As the recent fighting between Palestinians and Israelis has once again proved, the odds for true peace in that area in the world seem to dwindle with every passing year. Not even periods of truces or, more hopefully, the kind of short-lived agreements forged in 1993 have stopped a cycle of unspeakable violence. The seemingly little-known story of how the 1993 Peace Accords were engineered by Norwegian sociologist Terje Larsen and his wife, diplomat Mona Juul, was told with dazzling complexity (and a lot of fictional dialogue) by J.T. Rogers in his award-winning 1996 play Oslo, which has now been brought to slightly dimmer life in a streamlined, two-hour film version (premiering on HBO and HBO Max on May 29).
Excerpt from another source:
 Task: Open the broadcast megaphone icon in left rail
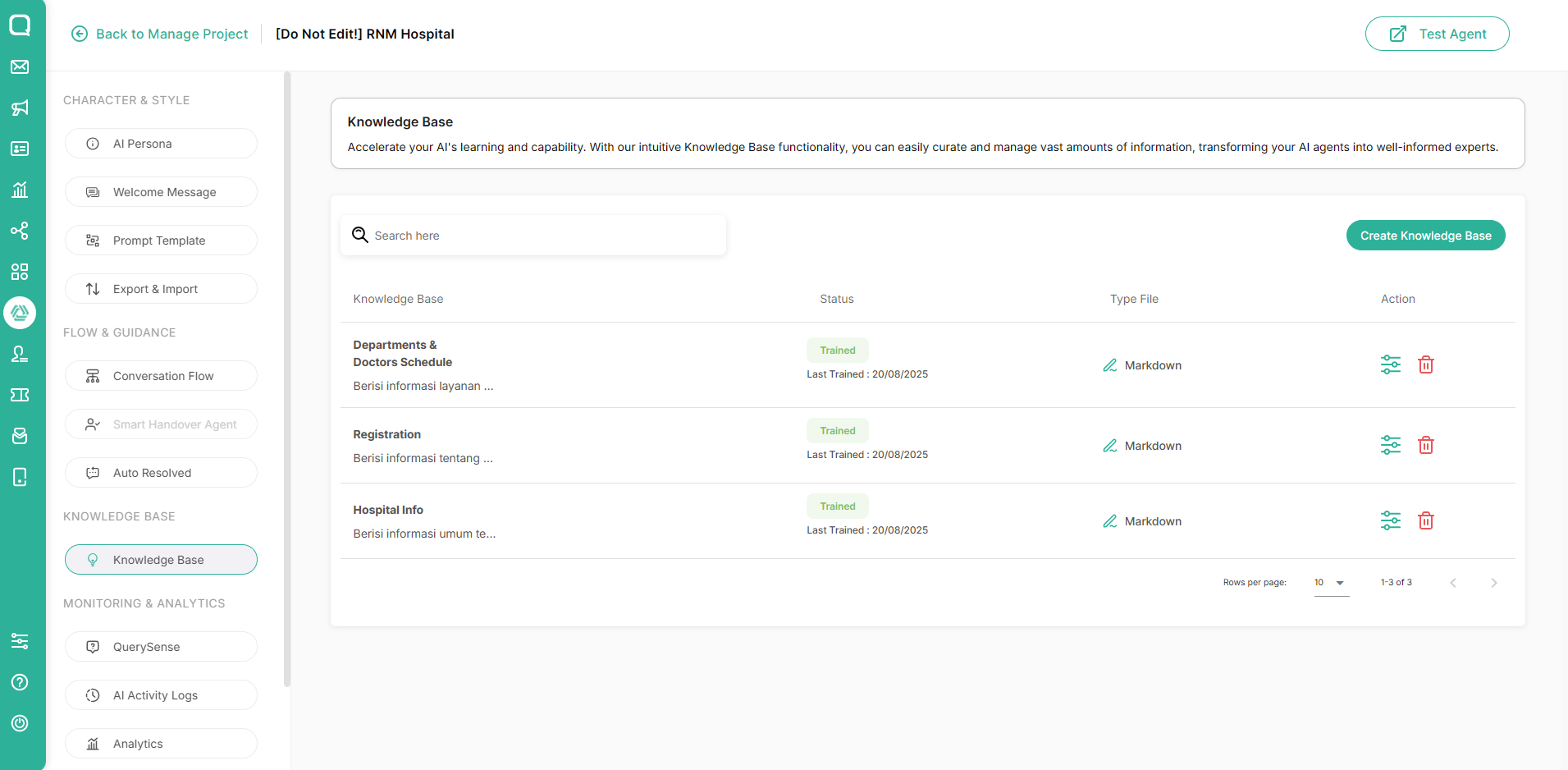(20, 108)
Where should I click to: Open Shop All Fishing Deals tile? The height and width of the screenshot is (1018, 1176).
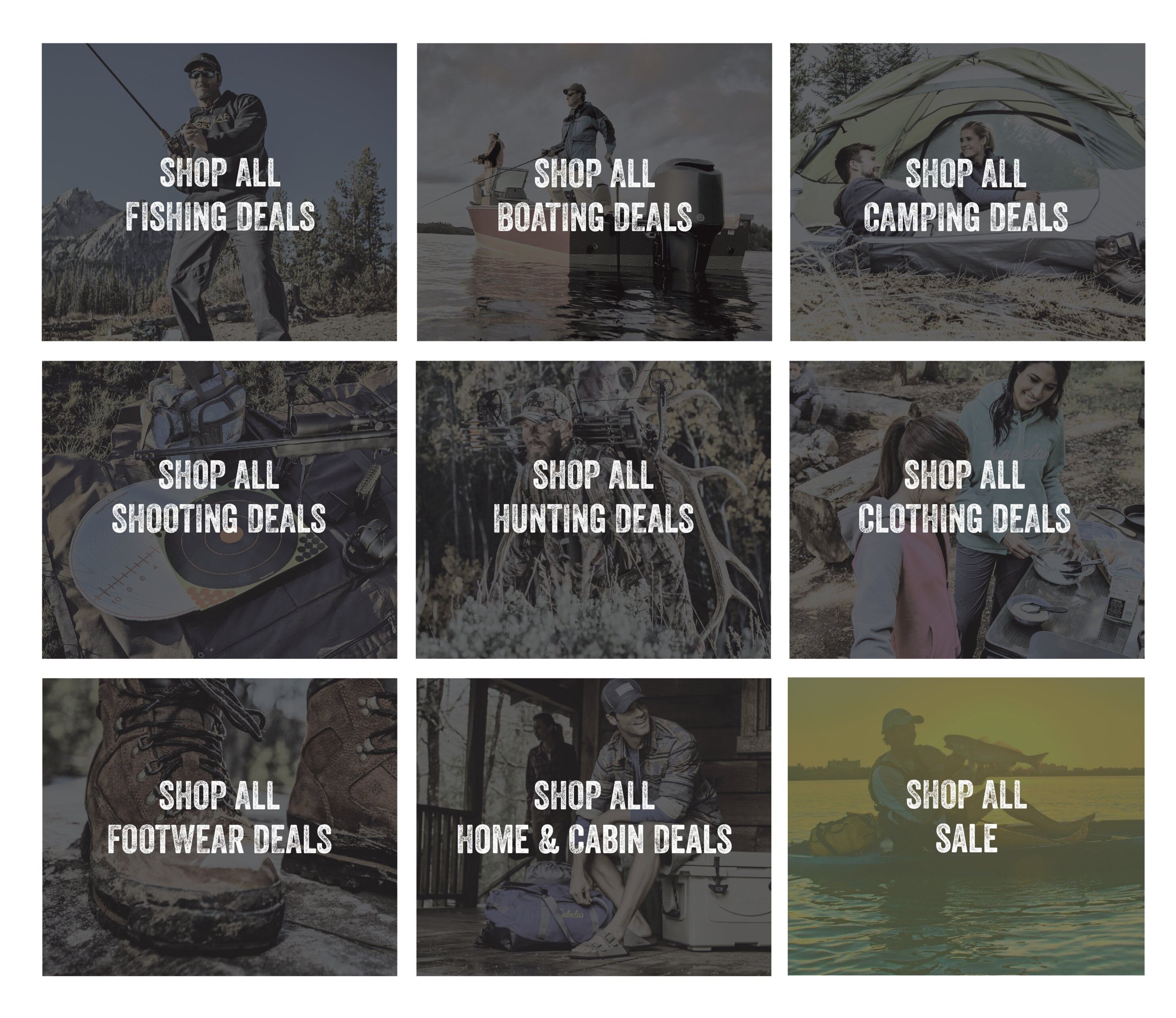coord(219,192)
Sleekly directed by its original helmer, Tony Award winner Barlett Sher, scrupulously well-acted by both of its stars, Ruth Wilson and Andrew Scott, and an ensemble cast, and sumptuously shot by Oscar winner Janusz Kaminski on a variety of stunning locations, the film warrants a look from anyone who saw the play in its Broadway and Off-Broadway runs. And it is essential viewing for anyone who doesn’t know the source material, as one of the true thrills of Rogers’ script is that it has the power to make us feel as if we are watching a championship-level chess game where the board could be thrown over any second.
On one side of that board are PLO chairman Yassir Arafat’s right-hand men, the passionate if ultimately level-headed Ahmed Qurie (superbly embodied by Salim Dau in an Emmy-worth turn) and the hot-tempered Hassan Affour (an often terrifying Waleed Zuaiter). On the other side, the players include the wily Israeli minister Uri Savir (portrayed with an effective mixture of bravado and vulnerability by Jeff Wilkenbush), no-nonsense lawyer Joel Singer (Igal Naor), and eventually, the strong-willed politician Shimon Peres (the ever-impressive Sasson Gabay).
To Rogers’ credit, he manages to deftly carve out how these men have been defined by their life experiences – which explains how difficult it is for them to make any sort of political compromise, yet ultimately makes it “easy” for them to bond over waffles and Scotch. Sadly, if the film version has one major flaw, it’s that both Larsen (played with puppy-dog earnestness by Scott) and Mona (brought to life by a remarkably intelligent, pragmatic yet deeply human Wilson), have lost some of their dimensionality in translation. Only in a near-final scene in which Mona must stop the men (through a beautifully crafted speech) from giving up entirely do we really understand how these two are vital players (despite Mona’s attempts to maintain neutrality) in these negotiations.
While Oslo remains a thought-provoking and rewarding piece of work, one must nonetheless admit that John Lennon proclaimed its message in a lot fewer words: “Give peace a chance.” May we all listen!